- **WHAT TO DO**
Can you convert the lines below, from the one containing "Where should I" through the end of the rows, into a Markdown table with a Row column for the row number and a Text column for the line, leaving out blank lines and the pictures?

* Start *

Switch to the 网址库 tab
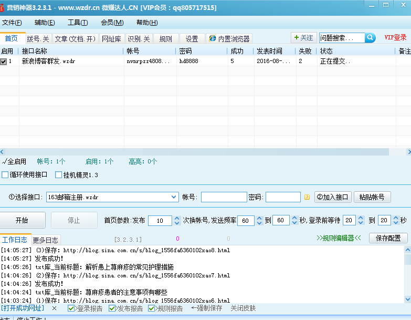The width and height of the screenshot is (411, 320). [111, 39]
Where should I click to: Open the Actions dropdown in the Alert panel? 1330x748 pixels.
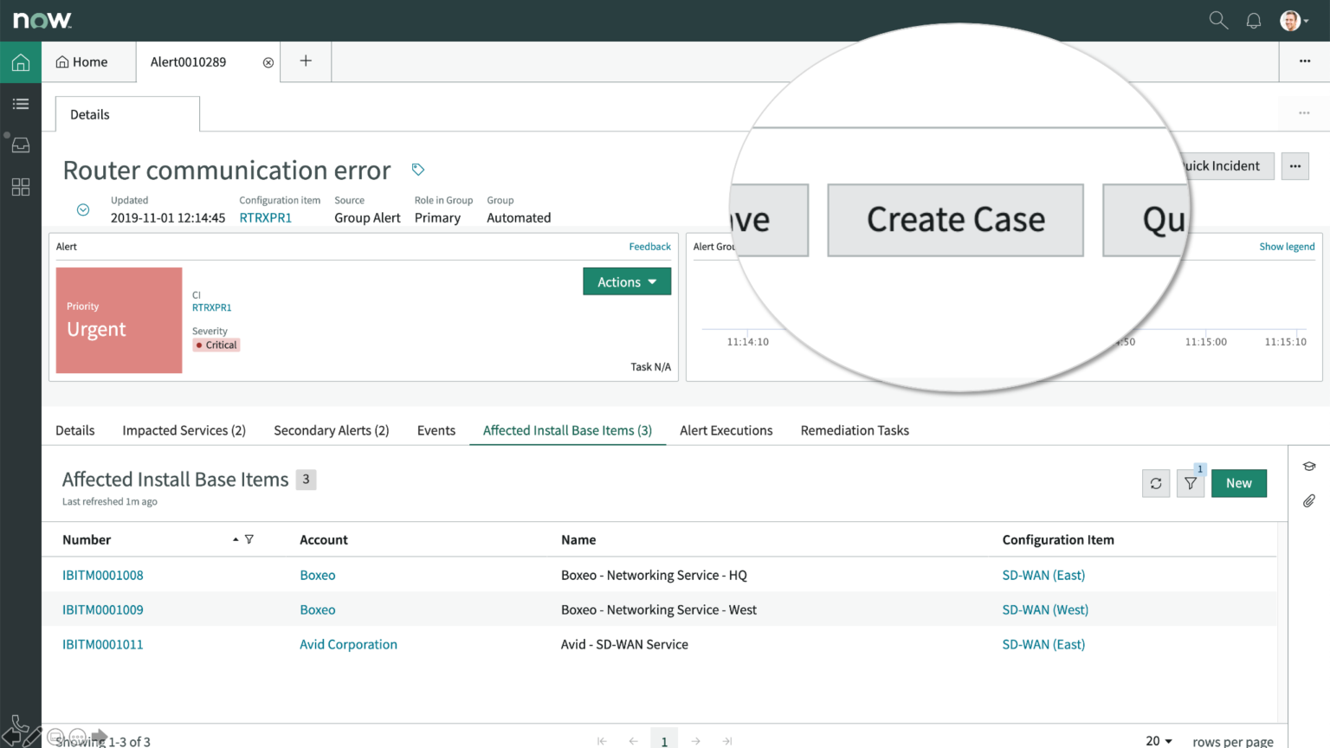click(x=626, y=281)
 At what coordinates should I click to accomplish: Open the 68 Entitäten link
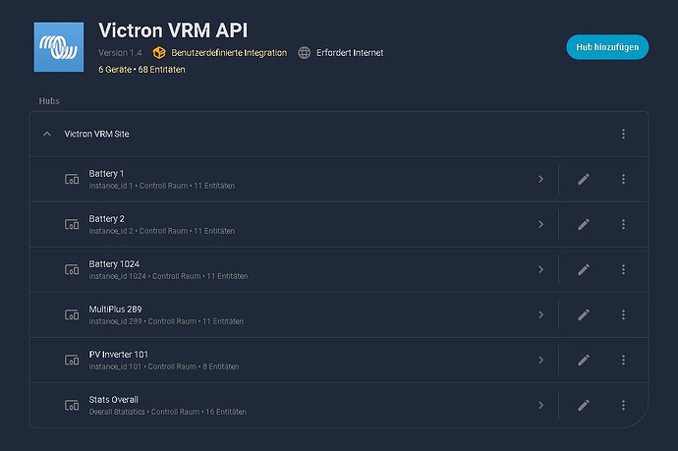161,70
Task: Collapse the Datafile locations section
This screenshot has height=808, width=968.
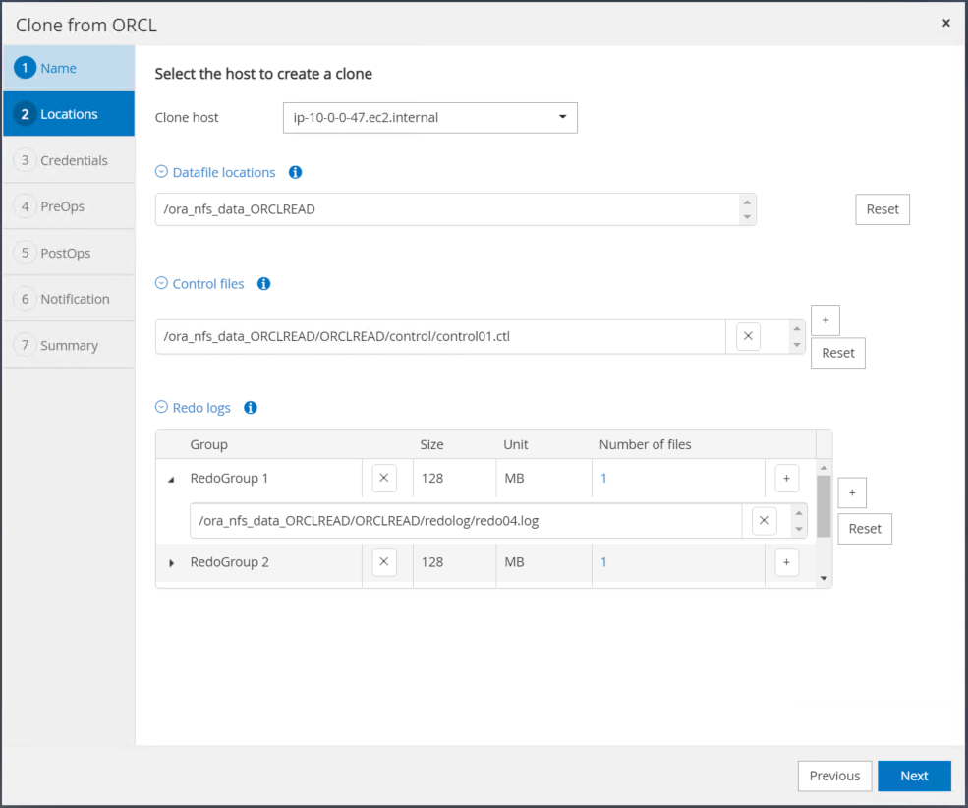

* End *

- **ANSWER BELOW**
| Row | Text |
|---|---|
| 1 | Where should I click to: Open the Actions dropdown in the Alert panel? 1330x748 pixels. |
| 2 | click(x=626, y=281) |
| 3 |  At what coordinates should I click to accomplish: Open the 68 Entitäten link |
| 4 | 161,70 |
| 5 | Task: Collapse the Datafile locations section |
| 6 | This screenshot has height=808, width=968. |